Friday, August 5, 2011

Sending Bulk Emails On a tight budget


Email insurers (ESPs) often say they're untouchable in relation to sending bulk emails. However we need to understand that sending emails is generally totally free is actually some knowhow sending bulk emails reliably with good deliverability can be carried out totally free. So before we yield on the ESPs and pay their grotesque fees, try get moving on it yourself.

Ubuntu Server and Postfix earn a very reliable, lightweight and versatile combination for sending bulk email so when configured correctly he or she can easily match an ESP's service. Even on your domestic 8MB ADSL connection it is possible to send thousands of emails each hour. My concentrate on this post is show you the right way to implement it with minimal cost. I will not get into the precise clicks and commands (it isn't a dummies guide) even so it has to be decent snapshot of my effective model.

Firstly, you'll need an ISP that's in a position to deliver several static IPs. BeThere offer 16 static IPs for about? 2 on a monthly basis such as ADSL connection. You become 1 WAN IP and 15 alias IPs. You may also do you need a reliable router able to handle several DMZs - I can recommend the Draytek Vigor 2820.

Principally the architecture comprises a reasonably powerful server that offers a dedicated virtual machine (VM) host using VMWare ESXi server. Your machine hosts 11 Ubuntu Servers (10 dedicated Postfix emailing servers, 1 dedicated DNS server) each only needing the minimum RAM (256MB) and minimum harddisk space (8GB). Every virtual machine has an area static IP (e. g. 192. 168. 1. 10 - 192. 168. 1. 21) each Postfix server placed individually in a DMZ. It feels right 10 dedicated mailing servers, each sending originating from a dedicated external IP (e. g. 84. 252. 220. 200 - 84. 252. 220. 210). Configure your company's domain to possess a corresponding subdomain per each IP (e. g. email1. domain. com along with An all-time to 84. 252. 220. 200, email2. domain. com comes with an A list to 84. 252. 220. 201 etc). Ask your ISP's DNS team to configure the needed corresponding reverse IP (84. 252. 220. 200 to email1. domain. com etc). Create an SPF record aided by the openspf project website and use it for a domain's DNS server (you might want to ask your domain's service provider when they can execute this ).

Download ESXi server from VMWare's website and signup to discover the licence key. It's actually a very easy to use install (assuming your machine works iwth ). Next, install an Ubuntu VM with default settings (naming it e. g. email1. domain. com) and install Postfix (again default settings). Configure a static IP, DomainKeysDKIM and export individuals answer to your domain's DNS server. Use telnet in the linux terminal to ensure you're able to send emails that can be DomainKeys/DKIM signed and SPF authenticated. Getting almost all these to work together correctly might be a tiny nightmare therefore the Ubuntu community guides are priceless. Once all set to test, Google Mail is definitely a good choice for viewing an email's full source and will allow you to verify the IP it originated (e. g. 84. 252. 220. 200), its corresponding website name (email1. domain. com), whether or not the DomainKeys/DKIM signature passed and whether your SPF record is setup correctly.

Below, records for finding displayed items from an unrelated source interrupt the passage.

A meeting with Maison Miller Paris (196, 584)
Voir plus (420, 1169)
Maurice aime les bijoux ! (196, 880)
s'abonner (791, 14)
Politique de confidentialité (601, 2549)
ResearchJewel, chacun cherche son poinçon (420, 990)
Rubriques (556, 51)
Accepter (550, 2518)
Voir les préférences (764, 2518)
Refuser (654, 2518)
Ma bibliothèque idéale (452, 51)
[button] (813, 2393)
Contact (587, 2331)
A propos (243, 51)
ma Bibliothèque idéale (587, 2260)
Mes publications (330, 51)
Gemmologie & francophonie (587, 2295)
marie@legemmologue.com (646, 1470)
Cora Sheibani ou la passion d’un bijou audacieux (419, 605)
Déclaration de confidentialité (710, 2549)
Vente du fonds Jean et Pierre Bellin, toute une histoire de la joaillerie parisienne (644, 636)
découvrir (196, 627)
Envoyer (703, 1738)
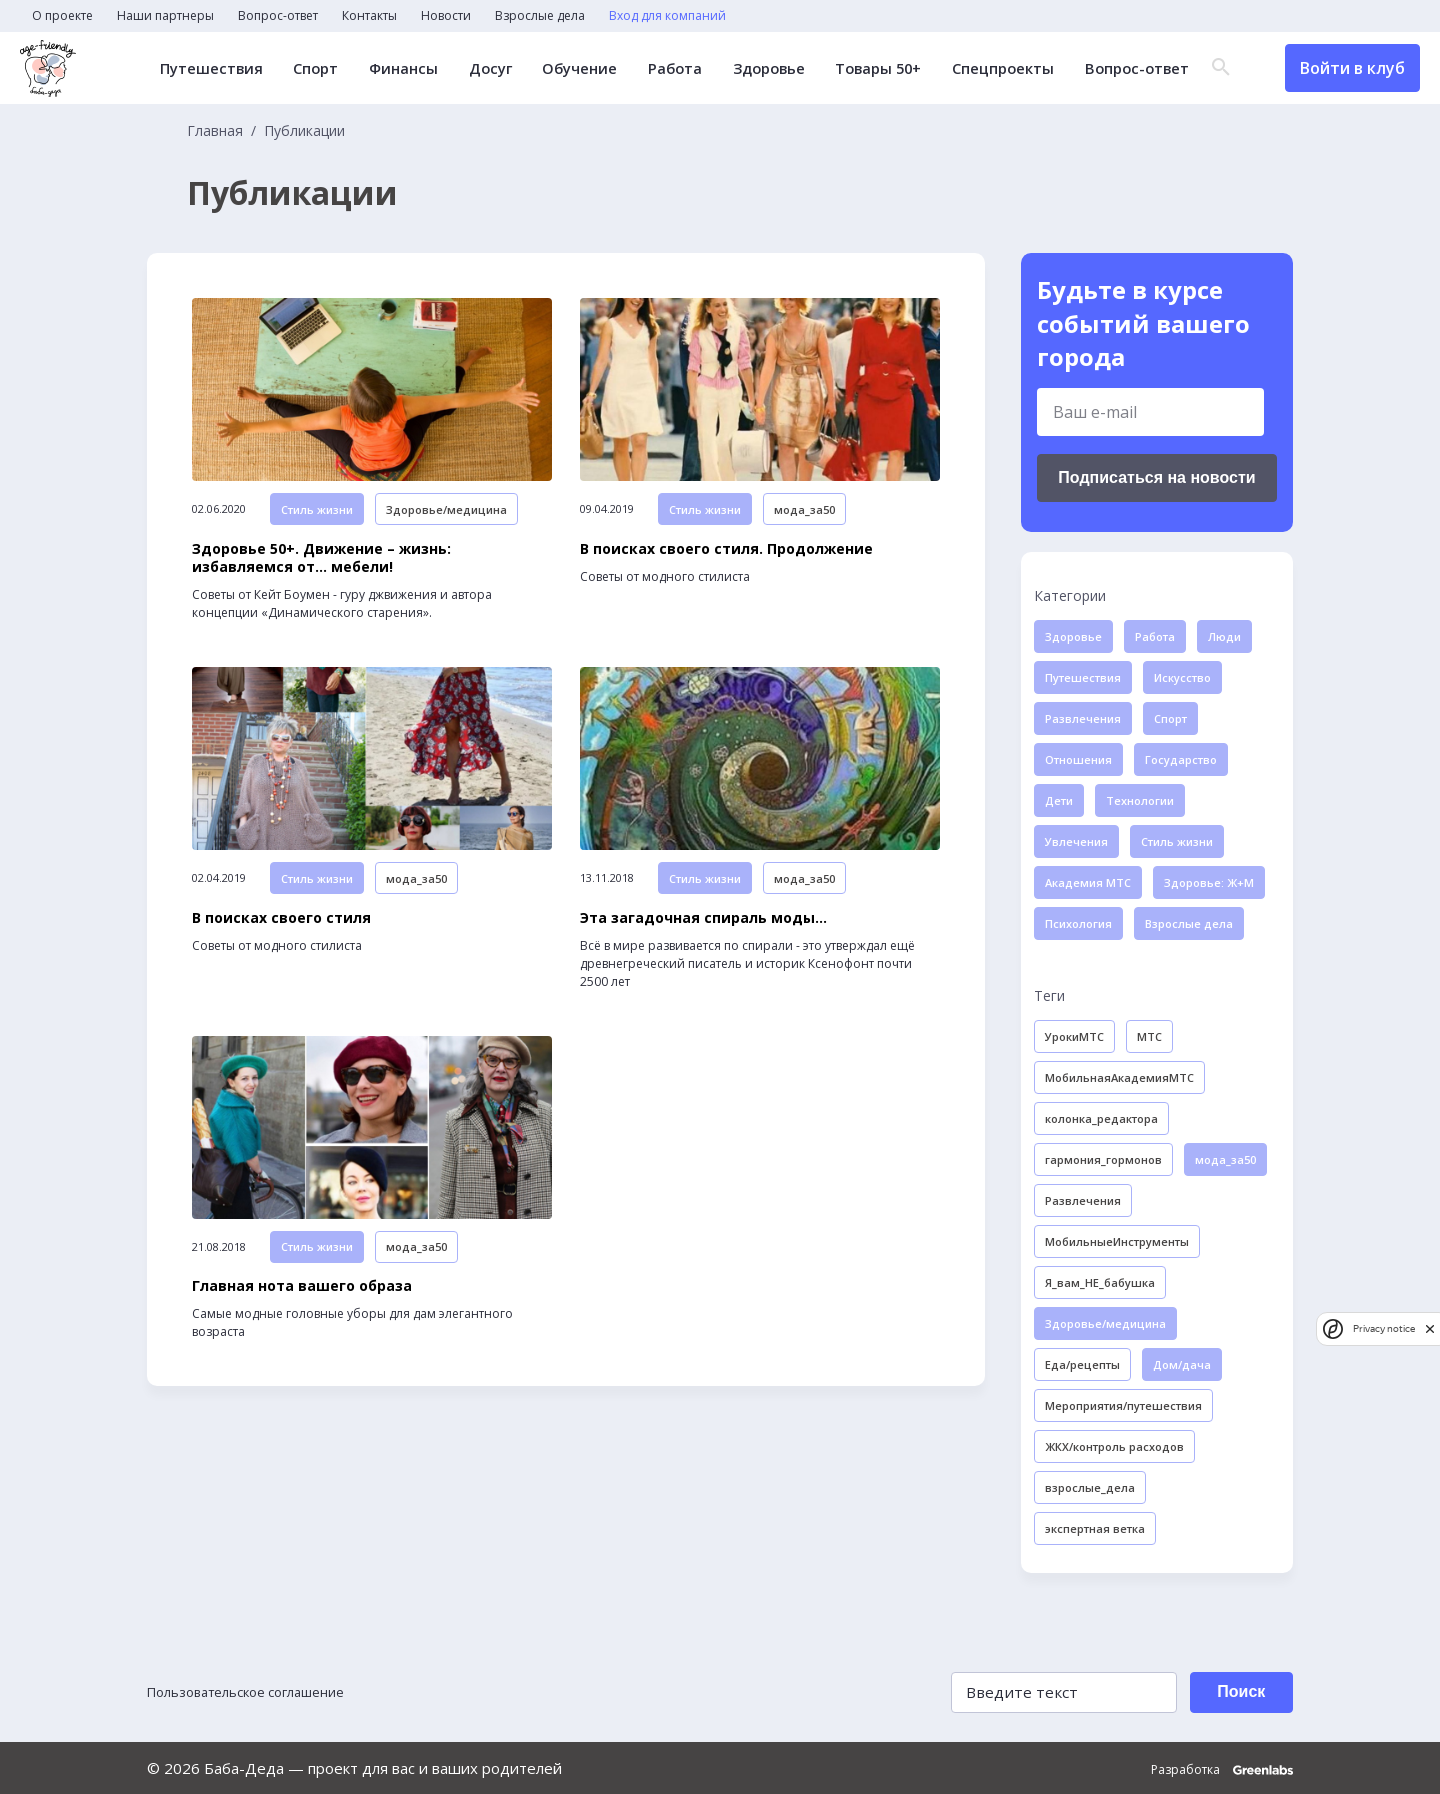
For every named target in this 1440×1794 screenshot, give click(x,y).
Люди (1224, 636)
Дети (1059, 800)
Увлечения (1076, 841)
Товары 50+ (869, 68)
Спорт (311, 68)
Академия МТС (1088, 882)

SPF, DKIM and DomainKeys passing Gmail

Congratulations! You can have an avid Ubuntu Postfix mailing server. Now, come up with a second Ubuntu server virtual machine and install BIND, this can be the dedicated DNS server (named e. g. emaildns). Configure the forward lookup to whatever you fancy (Make the most of OpenDNS) and test its abilities using nslookup. Reconfigure your dedicated emailing server's (email1 or everything you could referred to it as ) default DNS server to emaildns. We would like the whole Ubuntu Postfix mailing servers querying here so our network isn't delayed over time and bandwidth consuming DNS lookups.

Once you're happy everything's being employed as it needs to you can shutdown email1 and copy the files 9 times to clone the VM or manually do the installation 9 more times. Cloning VMs is able to bring up issues like duplicate NICs and then in my experience when you've setup 1 email server different ones make a fraction of that time period. Ensure all have a similar DomainKeys/DKIM private key!

When you're finished you will be getting 10 dedicated Ubuntu Postfix servers eager to deliver your mail from 10 separate external IPs. Whatever software you have to bring about and send your emails should handle 10 SMTP servers; Campaign Enterprise certainly can that has a tiny amount of configuration.

The Final Result

Now you might have ten dedicated Ubuntu Postfix email servers, all really small, lightweight installations that demand little or no CPU load utilizing their own external IPs (and hostnames) setup to question a similar DNS server.

The best benefit? I achieve industry degrees of deliverability making use of this model to provide a source exception of one's server and ADSL contract it's free! I've even recently was built with a call from Return Path asking whether I desired any help. After discussing my stats they concluded they couldn't help! Awesome.

Now, to very much optimize your server's mailing performance, see my post on Performance Tuning Postfix for sending bulk email.